- Born: Eduardo Oscar Machado June 11, 1953 (age 73) Havana, Cuba
- Occupations: Playwright, theatre director, actor, teacher
- Spouse: Harriett Bradlin (separated)
- Writing career
- Period: Contemporary
- Notable works: Broken Eggs, Havana is Waiting, and The Cook
- Notable awards: Rockefeller Foundation Playwriting Award (1985)

= Eduardo Machado =

American dramatist

Eduardo Oscar Machado (born June 11, 1953) is a Cuban playwright living in the United States. Notable plays by Machado include Broken Eggs, Havana is Waiting and The Cook. Many of his plays are autobiographical or deal with Cuba in some way. Machado teaches playwriting at New York University. He has served as the artistic director of the INTAR Theatre in New York City since 2004. He is openly gay.

==Biography==
Eduardo Machado was born in Havana, Cuba, in 1953. He is the son of Othon (an accountant who died in 2007) and Gilda (Hernandez) Machado. With his brother Jesus he emigrated to the United States without his parents at the age of eight in 1961 as part of Operation Pedro Pan, which brought Cuban children to the United States in the early part of Fidel Castro's rule in Cuba. He lived with his aunt, uncle, and cousins in Hialeah, Florida until his parents were able to emigrate to California. While in California his parents had three more children, Jeanette, Gilda and Michelle. He is still a Cuban citizen, and has held a U.S. green card since he emigrated.

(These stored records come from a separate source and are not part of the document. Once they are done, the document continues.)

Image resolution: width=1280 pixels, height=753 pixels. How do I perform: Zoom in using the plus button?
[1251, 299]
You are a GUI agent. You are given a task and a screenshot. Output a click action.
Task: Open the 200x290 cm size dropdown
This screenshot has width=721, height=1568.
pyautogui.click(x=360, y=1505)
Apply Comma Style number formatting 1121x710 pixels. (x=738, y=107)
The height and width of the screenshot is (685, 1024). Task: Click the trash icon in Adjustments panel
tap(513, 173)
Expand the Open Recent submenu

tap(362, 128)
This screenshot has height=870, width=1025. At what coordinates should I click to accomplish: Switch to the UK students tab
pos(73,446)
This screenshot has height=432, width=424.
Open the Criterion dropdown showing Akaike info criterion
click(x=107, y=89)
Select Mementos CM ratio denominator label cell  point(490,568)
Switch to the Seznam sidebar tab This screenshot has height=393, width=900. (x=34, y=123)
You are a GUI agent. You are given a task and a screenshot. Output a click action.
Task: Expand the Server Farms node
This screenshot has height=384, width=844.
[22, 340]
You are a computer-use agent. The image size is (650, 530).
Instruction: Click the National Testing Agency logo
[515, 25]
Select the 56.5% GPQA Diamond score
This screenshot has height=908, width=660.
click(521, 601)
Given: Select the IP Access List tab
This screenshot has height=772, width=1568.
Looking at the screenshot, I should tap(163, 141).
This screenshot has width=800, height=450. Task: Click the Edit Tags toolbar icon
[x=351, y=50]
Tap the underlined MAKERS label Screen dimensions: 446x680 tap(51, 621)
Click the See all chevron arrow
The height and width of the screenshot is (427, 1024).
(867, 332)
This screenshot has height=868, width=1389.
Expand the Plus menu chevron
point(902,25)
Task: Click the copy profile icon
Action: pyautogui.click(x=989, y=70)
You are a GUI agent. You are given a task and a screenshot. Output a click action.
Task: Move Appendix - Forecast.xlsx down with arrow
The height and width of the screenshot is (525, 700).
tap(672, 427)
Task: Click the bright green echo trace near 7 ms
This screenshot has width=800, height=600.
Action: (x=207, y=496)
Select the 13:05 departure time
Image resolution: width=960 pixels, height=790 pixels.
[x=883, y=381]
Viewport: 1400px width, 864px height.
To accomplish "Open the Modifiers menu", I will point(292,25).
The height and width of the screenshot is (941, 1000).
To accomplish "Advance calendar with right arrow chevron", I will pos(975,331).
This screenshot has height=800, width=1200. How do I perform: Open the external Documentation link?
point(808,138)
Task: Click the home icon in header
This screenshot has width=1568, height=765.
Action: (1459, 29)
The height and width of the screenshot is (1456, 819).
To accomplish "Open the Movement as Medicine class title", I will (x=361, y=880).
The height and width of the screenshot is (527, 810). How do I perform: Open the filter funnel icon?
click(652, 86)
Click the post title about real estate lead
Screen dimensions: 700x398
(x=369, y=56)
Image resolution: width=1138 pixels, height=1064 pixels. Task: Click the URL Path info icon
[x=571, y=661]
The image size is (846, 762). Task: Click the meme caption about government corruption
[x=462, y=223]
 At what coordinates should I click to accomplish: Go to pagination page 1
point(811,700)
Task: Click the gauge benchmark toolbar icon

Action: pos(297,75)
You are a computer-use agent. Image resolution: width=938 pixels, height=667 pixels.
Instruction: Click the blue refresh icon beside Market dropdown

Machado started acting professionally in California at the age of 17 and became a member of the Screen Actors Guild at 20. He studied acting in Van Nuys, CA with David Alexander. He started writing plays under the tutelage of María Irene Fornés in 1980, and moved to New York City in 1981.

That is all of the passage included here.